▸ WHAT IS REQUIRED
The expected answer is the data below, printed verbatim without its pictures.

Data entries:
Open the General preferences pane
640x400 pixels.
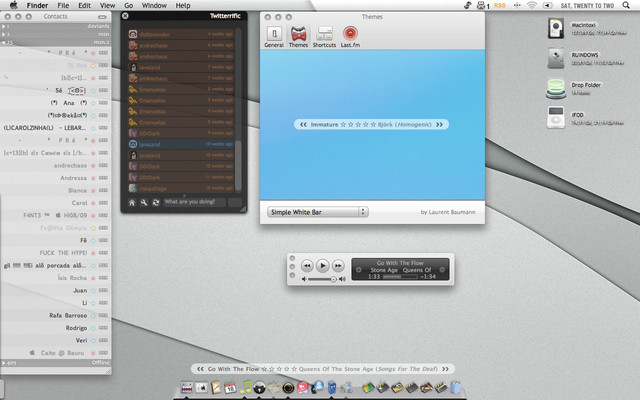click(273, 37)
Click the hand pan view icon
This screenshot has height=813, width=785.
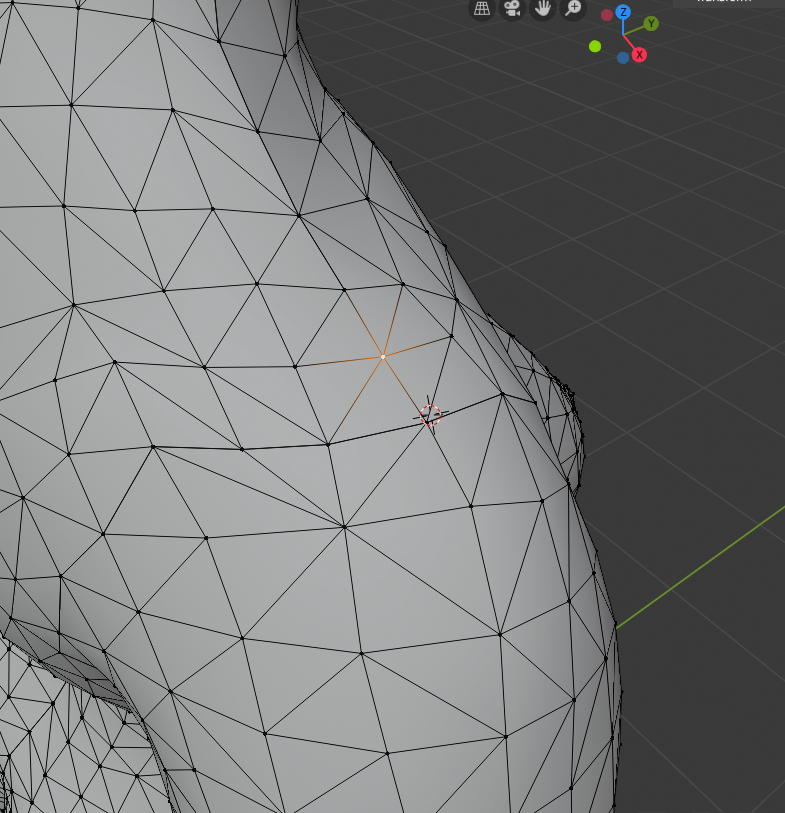click(543, 9)
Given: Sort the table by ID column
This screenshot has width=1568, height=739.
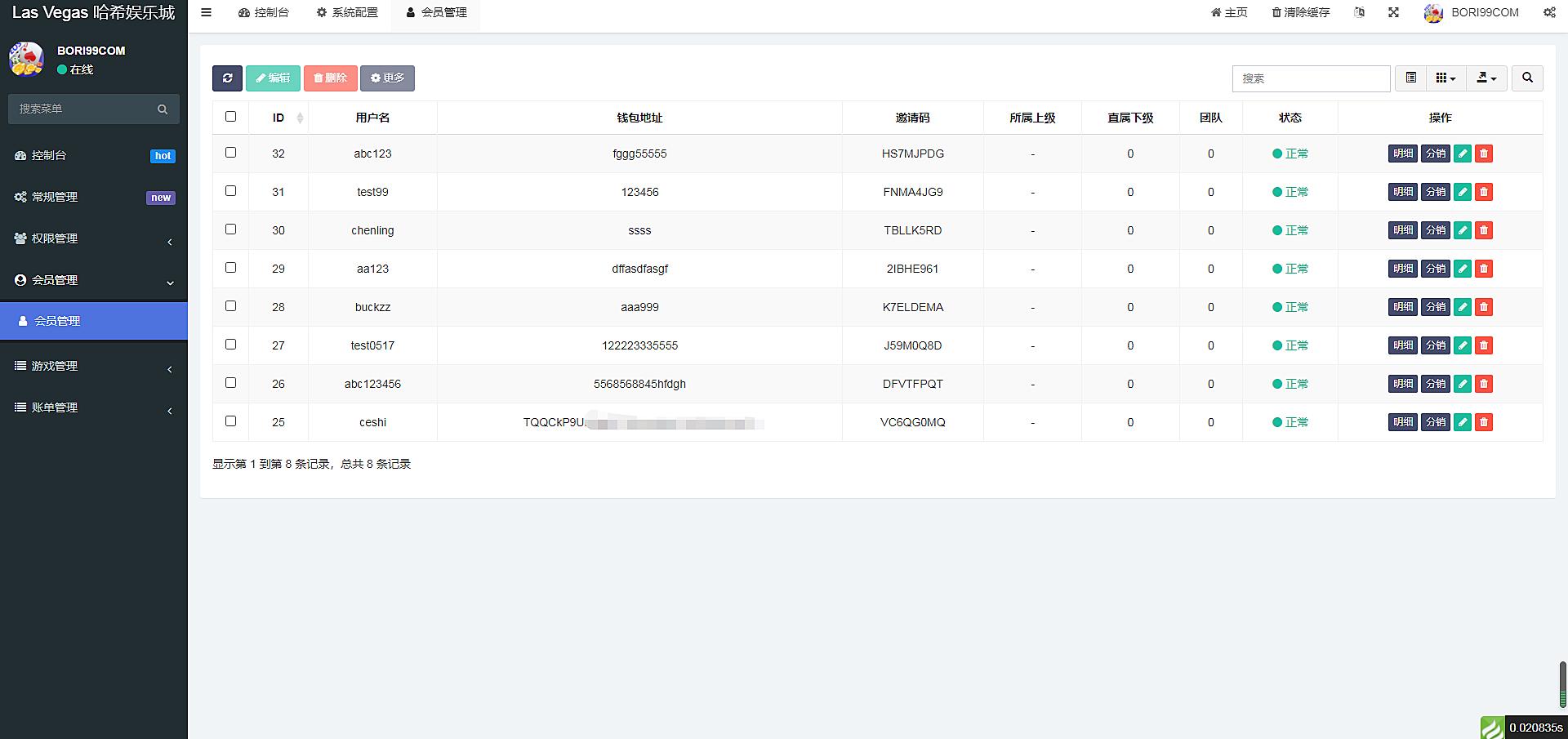Looking at the screenshot, I should tap(279, 118).
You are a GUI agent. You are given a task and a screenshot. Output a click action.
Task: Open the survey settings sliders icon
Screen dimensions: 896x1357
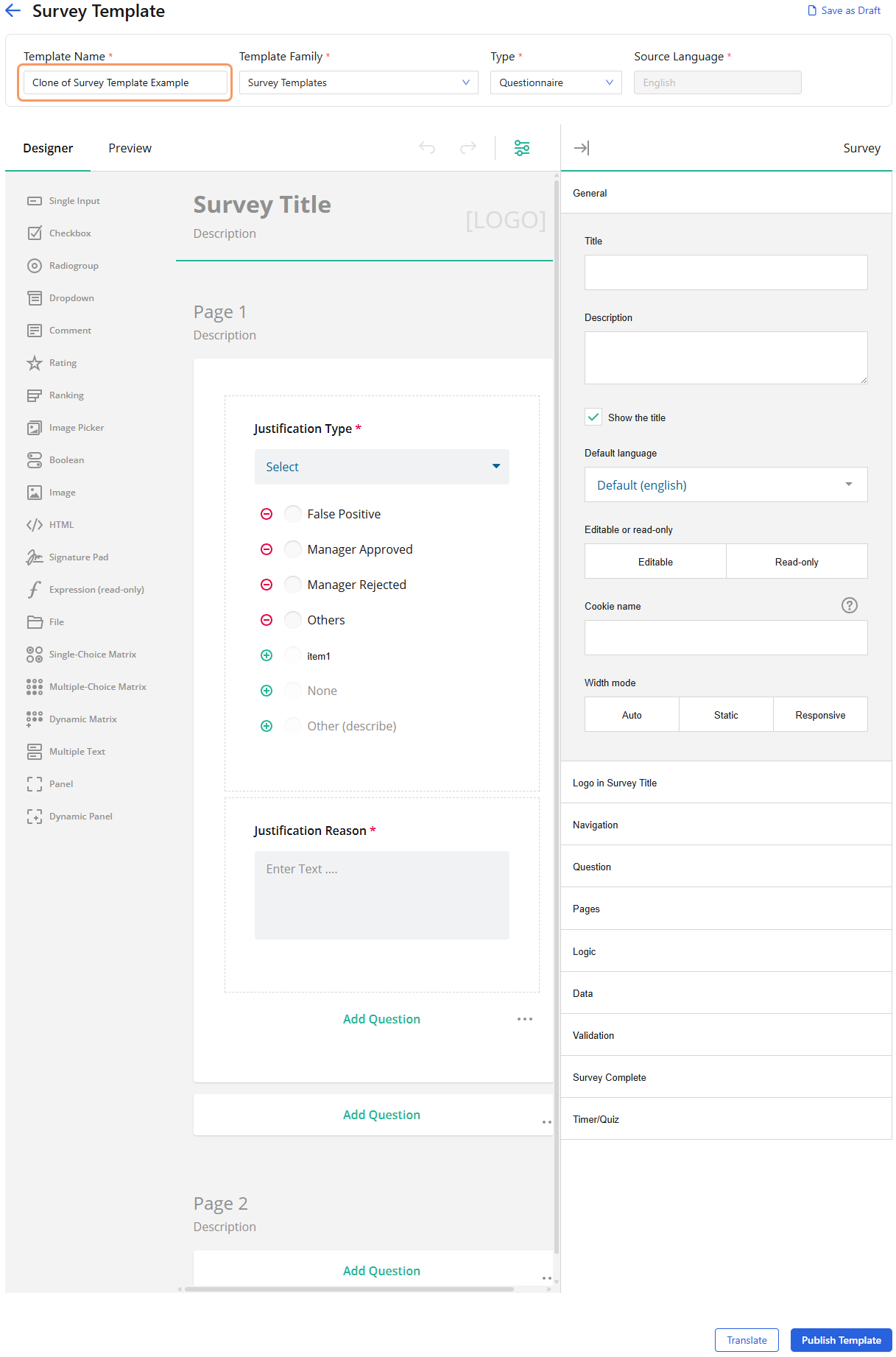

▸ TASK RESPONSE
Open the General preferences pane
640x400 pixels.
click(273, 37)
Click the hand pan view icon
This screenshot has height=813, width=785.
click(543, 9)
Given: Sort the table by ID column
This screenshot has width=1568, height=739.
Looking at the screenshot, I should tap(279, 118).
You are a GUI agent. You are given a task and a screenshot. Output a click action.
Task: Open the survey settings sliders icon
Screen dimensions: 896x1357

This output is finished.